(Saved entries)
--- START ---
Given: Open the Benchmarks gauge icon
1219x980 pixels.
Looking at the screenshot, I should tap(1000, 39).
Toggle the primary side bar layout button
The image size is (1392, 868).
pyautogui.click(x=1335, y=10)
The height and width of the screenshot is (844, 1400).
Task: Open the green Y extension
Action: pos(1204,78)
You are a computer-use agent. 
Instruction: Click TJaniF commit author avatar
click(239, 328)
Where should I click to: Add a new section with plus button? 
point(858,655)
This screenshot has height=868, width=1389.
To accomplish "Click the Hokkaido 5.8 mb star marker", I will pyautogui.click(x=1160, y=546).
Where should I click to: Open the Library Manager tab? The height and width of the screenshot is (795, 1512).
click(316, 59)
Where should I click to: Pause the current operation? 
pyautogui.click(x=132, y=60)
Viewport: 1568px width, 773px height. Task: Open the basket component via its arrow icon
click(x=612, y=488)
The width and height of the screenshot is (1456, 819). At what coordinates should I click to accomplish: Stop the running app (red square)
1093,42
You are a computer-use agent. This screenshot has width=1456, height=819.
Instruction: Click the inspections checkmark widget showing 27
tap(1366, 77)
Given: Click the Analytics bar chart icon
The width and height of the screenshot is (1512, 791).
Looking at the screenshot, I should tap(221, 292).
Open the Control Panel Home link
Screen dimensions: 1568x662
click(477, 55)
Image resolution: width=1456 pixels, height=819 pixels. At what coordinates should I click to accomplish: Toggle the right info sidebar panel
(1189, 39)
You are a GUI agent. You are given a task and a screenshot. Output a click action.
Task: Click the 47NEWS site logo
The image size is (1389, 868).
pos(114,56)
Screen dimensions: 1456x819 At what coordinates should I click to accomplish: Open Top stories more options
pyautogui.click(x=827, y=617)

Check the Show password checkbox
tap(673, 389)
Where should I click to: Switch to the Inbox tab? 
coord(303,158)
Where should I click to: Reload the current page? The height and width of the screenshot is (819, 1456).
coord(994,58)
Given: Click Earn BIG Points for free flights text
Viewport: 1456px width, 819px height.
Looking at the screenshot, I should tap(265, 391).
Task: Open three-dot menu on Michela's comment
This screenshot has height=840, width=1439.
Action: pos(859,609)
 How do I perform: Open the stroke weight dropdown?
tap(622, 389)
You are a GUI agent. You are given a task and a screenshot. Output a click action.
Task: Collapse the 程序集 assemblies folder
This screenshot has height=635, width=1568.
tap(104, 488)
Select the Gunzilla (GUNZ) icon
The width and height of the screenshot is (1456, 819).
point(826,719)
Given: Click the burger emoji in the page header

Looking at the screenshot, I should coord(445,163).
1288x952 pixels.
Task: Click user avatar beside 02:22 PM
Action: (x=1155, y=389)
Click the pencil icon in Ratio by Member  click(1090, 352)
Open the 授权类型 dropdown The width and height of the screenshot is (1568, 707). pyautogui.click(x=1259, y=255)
--- END ---
Exercise goal |
All the records, from start to finish, are to be repeated exactly.

Response |
Given: Open the Benchmarks gauge icon
1219x980 pixels.
Looking at the screenshot, I should tap(1000, 39).
Toggle the primary side bar layout button
The image size is (1392, 868).
pyautogui.click(x=1335, y=10)
The height and width of the screenshot is (844, 1400).
Task: Open the green Y extension
Action: pos(1204,78)
You are a computer-use agent. 
Instruction: Click TJaniF commit author avatar
click(239, 328)
Where should I click to: Add a new section with plus button? 
point(858,655)
This screenshot has height=868, width=1389.
To accomplish "Click the Hokkaido 5.8 mb star marker", I will pyautogui.click(x=1160, y=546).
Where should I click to: Open the Library Manager tab? The height and width of the screenshot is (795, 1512).
click(316, 59)
Where should I click to: Pause the current operation? 
pyautogui.click(x=132, y=60)
Viewport: 1568px width, 773px height. Task: Open the basket component via its arrow icon
click(x=612, y=488)
The width and height of the screenshot is (1456, 819). At what coordinates should I click to accomplish: Stop the running app (red square)
1093,42
You are a computer-use agent. This screenshot has width=1456, height=819.
Instruction: Click the inspections checkmark widget showing 27
tap(1366, 77)
Given: Click the Analytics bar chart icon
The width and height of the screenshot is (1512, 791).
Looking at the screenshot, I should tap(221, 292).
Open the Control Panel Home link
Screen dimensions: 1568x662
click(477, 55)
Image resolution: width=1456 pixels, height=819 pixels. At what coordinates should I click to accomplish: Toggle the right info sidebar panel
(1189, 39)
You are a GUI agent. You are given a task and a screenshot. Output a click action.
Task: Click the 47NEWS site logo
The image size is (1389, 868).
pos(114,56)
Screen dimensions: 1456x819 At what coordinates should I click to accomplish: Open Top stories more options
pyautogui.click(x=827, y=617)

Check the Show password checkbox
tap(673, 389)
Where should I click to: Switch to the Inbox tab? 
coord(303,158)
Where should I click to: Reload the current page? The height and width of the screenshot is (819, 1456).
coord(994,58)
Given: Click Earn BIG Points for free flights text
Viewport: 1456px width, 819px height.
Looking at the screenshot, I should tap(265, 391).
Task: Open three-dot menu on Michela's comment
This screenshot has height=840, width=1439.
Action: pos(859,609)
 How do I perform: Open the stroke weight dropdown?
tap(622, 389)
You are a GUI agent. You are given a task and a screenshot. Output a click action.
Task: Collapse the 程序集 assemblies folder
This screenshot has height=635, width=1568.
tap(104, 488)
Select the Gunzilla (GUNZ) icon
The width and height of the screenshot is (1456, 819).
point(826,719)
Given: Click the burger emoji in the page header

Looking at the screenshot, I should coord(445,163).
1288x952 pixels.
Task: Click user avatar beside 02:22 PM
Action: (x=1155, y=389)
Click the pencil icon in Ratio by Member  click(1090, 352)
Open the 授权类型 dropdown The width and height of the screenshot is (1568, 707). pyautogui.click(x=1259, y=255)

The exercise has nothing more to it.